Excerpted passage:
● ● ● ● ●
This is a list of commemorative coins issued by the Philippines. More info here.

Pre-60's

1960's

1970's

1980's

1990's

2010’s - 2020's
On December 9, 2011, the Bangko Sentral ng Pilipinas (BSP) issued a commemorative one-peso coin in celebration of the 150th Birth Anniversary of José Rizal. The coins are in the same dimensions as the circulating one peso coins with Rizal's face from the front instead of in profile. The new coin also has the new logo of the central bank and is legal tender with the current series.

On December 18, 2013, the Bangko Sentral ng Pilipinas issued a commemorative ten-peso coin in celebration of the 150th Birth Anniversary of Andres Bonifacio. The coins are in the same dimensions, but the design changed. These also featured the new logo of the central bank and is also legal tender.

On December 22, 2014, the BSP issued three commemorative coins, a five-peso coin to commemorate the 70th anniversary of the Leyte Gulf Landings, a five-peso coin honoring Overseas Filipinos with the theme "Bagong Bayani" and a ten-peso coin celebrating the 150th anniversary of the birth of Apolinario Mabini.
● ● ● ● ●
What you will do:
**A.** According to the coin list, what anniversary did the one-peso coin issued on December 9, 2011 celebrate?
**B.** Reproduce the part of the coin list that opens with the words containing "This is a list" and closes with "the current series.".
Answer using only the coin list above.

Data:
● ● ● ● ●
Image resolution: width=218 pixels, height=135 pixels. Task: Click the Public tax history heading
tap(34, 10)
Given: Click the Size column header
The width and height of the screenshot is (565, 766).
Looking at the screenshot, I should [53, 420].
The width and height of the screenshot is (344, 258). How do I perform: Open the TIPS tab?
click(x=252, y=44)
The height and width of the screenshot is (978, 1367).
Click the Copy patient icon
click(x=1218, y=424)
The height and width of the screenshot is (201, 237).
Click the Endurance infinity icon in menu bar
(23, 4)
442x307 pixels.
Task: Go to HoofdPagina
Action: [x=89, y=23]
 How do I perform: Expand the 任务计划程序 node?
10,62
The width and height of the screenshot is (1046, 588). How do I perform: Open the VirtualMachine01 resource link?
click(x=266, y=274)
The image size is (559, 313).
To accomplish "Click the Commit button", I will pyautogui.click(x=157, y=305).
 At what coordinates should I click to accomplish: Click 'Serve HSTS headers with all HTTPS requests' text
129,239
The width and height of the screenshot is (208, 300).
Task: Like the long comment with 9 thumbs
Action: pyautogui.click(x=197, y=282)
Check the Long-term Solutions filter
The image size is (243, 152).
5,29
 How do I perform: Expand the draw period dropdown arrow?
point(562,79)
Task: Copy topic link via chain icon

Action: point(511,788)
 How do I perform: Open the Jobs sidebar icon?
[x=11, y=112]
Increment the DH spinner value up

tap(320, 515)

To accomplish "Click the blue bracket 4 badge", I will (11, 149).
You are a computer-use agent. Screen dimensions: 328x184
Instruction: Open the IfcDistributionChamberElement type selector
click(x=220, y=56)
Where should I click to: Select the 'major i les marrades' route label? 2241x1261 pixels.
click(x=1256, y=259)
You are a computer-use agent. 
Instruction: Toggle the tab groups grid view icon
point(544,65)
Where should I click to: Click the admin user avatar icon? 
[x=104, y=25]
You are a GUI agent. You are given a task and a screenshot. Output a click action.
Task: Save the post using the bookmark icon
● ● ● ● ●
Results for the exercise:
**A.** It celebrated the 150th Birth Anniversary of José Rizal.

**B.**
This is a list of commemorative coins issued by the Philippines. More info here.

Pre-60's

1960's

1970's

1980's

1990's

2010’s - 2020's
On December 9, 2011, the Bangko Sentral ng Pilipinas (BSP) issued a commemorative one-peso coin in celebration of the 150th Birth Anniversary of José Rizal. The coins are in the same dimensions as the circulating one peso coins with Rizal's face from the front instead of in profile. The new coin also has the new logo of the central bank and is legal tender with the current series.